- Data to use -
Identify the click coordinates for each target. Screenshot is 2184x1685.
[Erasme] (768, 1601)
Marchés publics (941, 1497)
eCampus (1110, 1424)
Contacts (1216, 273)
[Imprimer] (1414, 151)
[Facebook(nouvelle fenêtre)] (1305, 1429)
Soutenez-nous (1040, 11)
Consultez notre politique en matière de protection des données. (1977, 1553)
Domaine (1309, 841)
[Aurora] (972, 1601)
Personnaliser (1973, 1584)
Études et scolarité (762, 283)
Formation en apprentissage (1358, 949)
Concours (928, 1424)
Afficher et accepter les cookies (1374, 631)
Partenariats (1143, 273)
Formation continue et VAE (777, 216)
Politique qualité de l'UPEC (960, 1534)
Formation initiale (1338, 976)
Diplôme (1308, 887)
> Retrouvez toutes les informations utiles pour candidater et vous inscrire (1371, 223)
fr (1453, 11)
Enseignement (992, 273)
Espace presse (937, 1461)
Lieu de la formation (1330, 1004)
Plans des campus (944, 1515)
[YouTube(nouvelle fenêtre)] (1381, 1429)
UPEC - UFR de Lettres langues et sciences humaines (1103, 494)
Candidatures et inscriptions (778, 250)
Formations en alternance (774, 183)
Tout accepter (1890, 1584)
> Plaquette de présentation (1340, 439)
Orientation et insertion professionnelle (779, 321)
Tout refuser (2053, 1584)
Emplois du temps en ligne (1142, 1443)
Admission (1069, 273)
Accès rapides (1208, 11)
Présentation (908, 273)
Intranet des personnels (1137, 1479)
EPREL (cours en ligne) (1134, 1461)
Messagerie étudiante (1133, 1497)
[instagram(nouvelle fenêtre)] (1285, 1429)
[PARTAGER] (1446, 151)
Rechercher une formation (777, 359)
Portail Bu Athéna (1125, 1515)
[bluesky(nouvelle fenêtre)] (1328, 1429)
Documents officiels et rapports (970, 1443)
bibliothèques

- Work order -
Write out all records exactly, keeping every detail.

- Response to the exercise -
Identify the click coordinates for each target. Screenshot is 2184x1685.
[Erasme] (768, 1601)
Marchés publics (941, 1497)
eCampus (1110, 1424)
Contacts (1216, 273)
[Imprimer] (1414, 151)
[Facebook(nouvelle fenêtre)] (1305, 1429)
Soutenez-nous (1040, 11)
Consultez notre politique en matière de protection des données. (1977, 1553)
Domaine (1309, 841)
[Aurora] (972, 1601)
Personnaliser (1973, 1584)
Études et scolarité (762, 283)
Formation en apprentissage (1358, 949)
Concours (928, 1424)
Afficher et accepter les cookies (1374, 631)
Partenariats (1143, 273)
Formation continue et VAE (777, 216)
Politique qualité de l'UPEC (960, 1534)
Formation initiale (1338, 976)
Diplôme (1308, 887)
> Retrouvez toutes les informations utiles pour candidater et vous inscrire (1371, 223)
fr (1453, 11)
Enseignement (992, 273)
Espace presse (937, 1461)
Lieu de la formation (1330, 1004)
Plans des campus (944, 1515)
[YouTube(nouvelle fenêtre)] (1381, 1429)
UPEC - UFR de Lettres langues et sciences humaines (1103, 494)
Candidatures et inscriptions (778, 250)
Formations en alternance (774, 183)
Tout accepter (1890, 1584)
> Plaquette de présentation (1340, 439)
Orientation et insertion professionnelle (779, 321)
Tout refuser (2053, 1584)
Emplois du temps en ligne (1142, 1443)
Admission (1069, 273)
Accès rapides (1208, 11)
Présentation (908, 273)
Intranet des personnels (1137, 1479)
EPREL (cours en ligne) (1134, 1461)
Messagerie étudiante (1133, 1497)
[instagram(nouvelle fenêtre)] (1285, 1429)
[PARTAGER] (1446, 151)
Rechercher une formation (777, 359)
Portail Bu Athéna (1125, 1515)
[bluesky(nouvelle fenêtre)] (1328, 1429)
Documents officiels et rapports (970, 1443)
bibliothèques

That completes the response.